In 2011, I co-founded the Ada Initiative, a charitable organisation promoting and supporting women in open technology and culture. Between 2011 and 2014, we ran five fundraising drives, four successfully. This article is part of a series sharing what I learned in the hope that new women in technology groups and other activist groups can skip to advanced level fundraising much sooner and spend the least time and the most joy on fundraising that they possibly can.
In my article on how much to ask for I wrote:
To estimate your donors’ ability to give, it’s time to start asking people for money. Specifically, you need to figure out who is very likely to donate, and begin asking them to pledge to donating once your campaign kicks off. The pledge total will comprise a reasonable fraction of your donation total, somewhere between 10 and 25%. Once you have your pledges in, multiply the total by four. Is that enough to do what you need? No? Then you’re at serious risk of not reaching your goal, and you need to either bring your goal down, or figure out who else to ask for pledges.
Specifically, you’re going to send core supporters and likely large donors a message like this:
[1–2 sentences: Express excitement about your organisation and its progress.] [1 sentence: Explain your organisations’s need for money.]
To help us get [organisation] off to a great start, we’re going to be doing a fundraising drive, aiming to raise at least enough for [12 months of salaries? 6 months of rental? 6 months of rental costs? 5 memberships for folks who can’t afford one? 10 scholarships?] and get new people involved at the same time.
We need your help! Can you pledge to giving [$X] during our upcoming fundraising drive during [month]? Having your support, especially in the campaign’s early days, could make a big difference in the success of the campaign.
Key things in this message: it’s short, concrete, and asks for a specific amount towards the goal. Each person sending these will want to write a version in their own voice, possibly also tailored to the recipient.
Who to ask, and will they hate me?
This bit is scary, because it is the first time you are putting your name and your relationships to the service of your fundraising. But this doesn’t require cold-calling or asking people who you know will be annoyed you asked.
Here’s who you’re looking to ask: people who already have expressed excitement about and commitment to your mission, people who are interested in you personally and want to see you succeed, people who can afford donations. This isn’t the time to harass a broke friend who is sceptical about your cause into donating. There’s never a time to harass that friend! It’s also not ethical to ask people who you have other financial power over, eg your dependants and your employees (including the organisation’s own employees). Ask people who can say no to you.

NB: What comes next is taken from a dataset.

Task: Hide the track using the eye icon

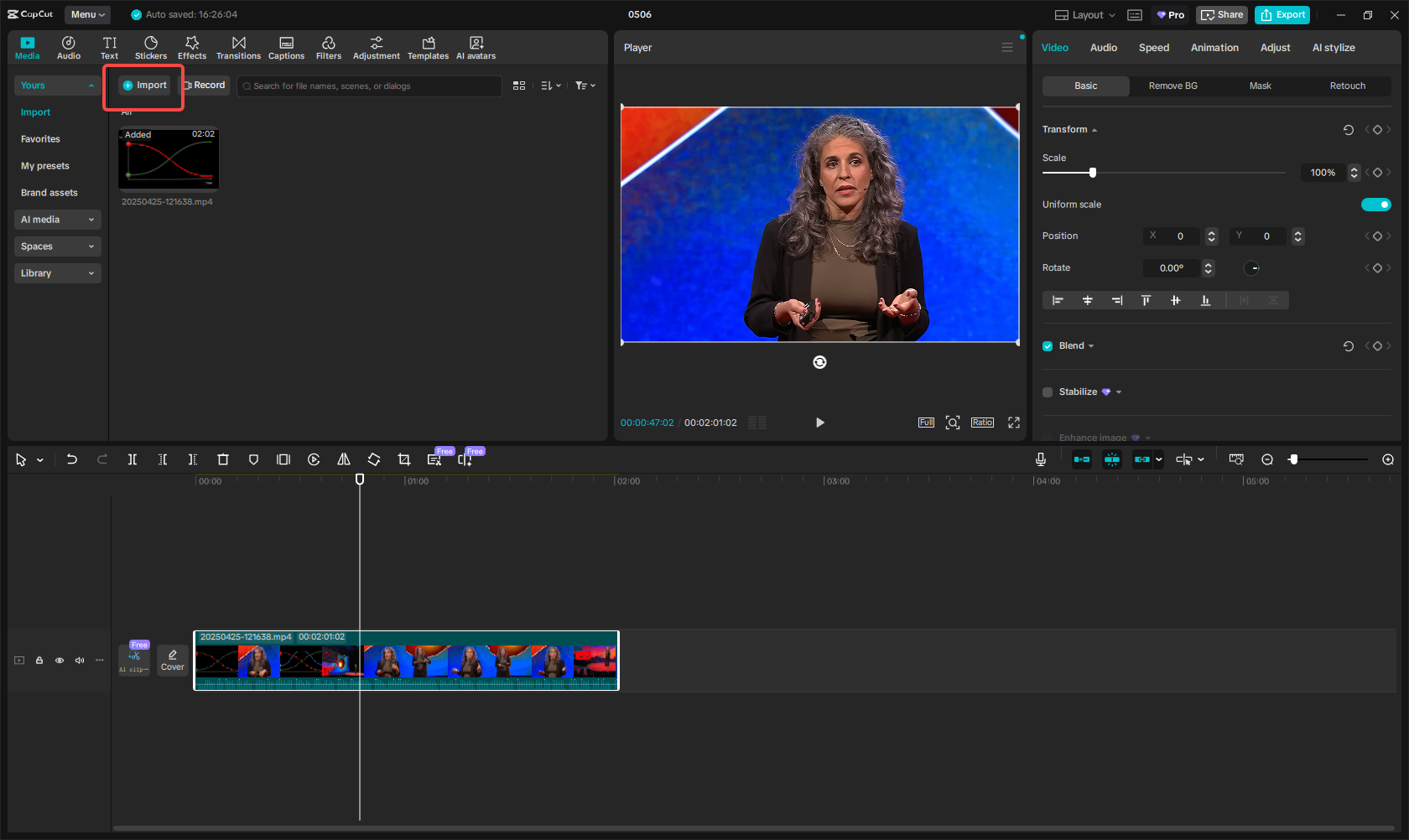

Instead, here’s some people you should consider:
- yourselves, your board, your other volunteers
- your members and attendees
- people in your circles who have expressed enthusiasm about your organisation or mission
- people in your circles who are supportive of you personally, and want to see you succeed
In later fundraising drives, this set of people will also include some of your previous donors, specifically the ones who gave large amounts, the ones who wrote in asking how they could please help further, and the ones who have since become volunteers.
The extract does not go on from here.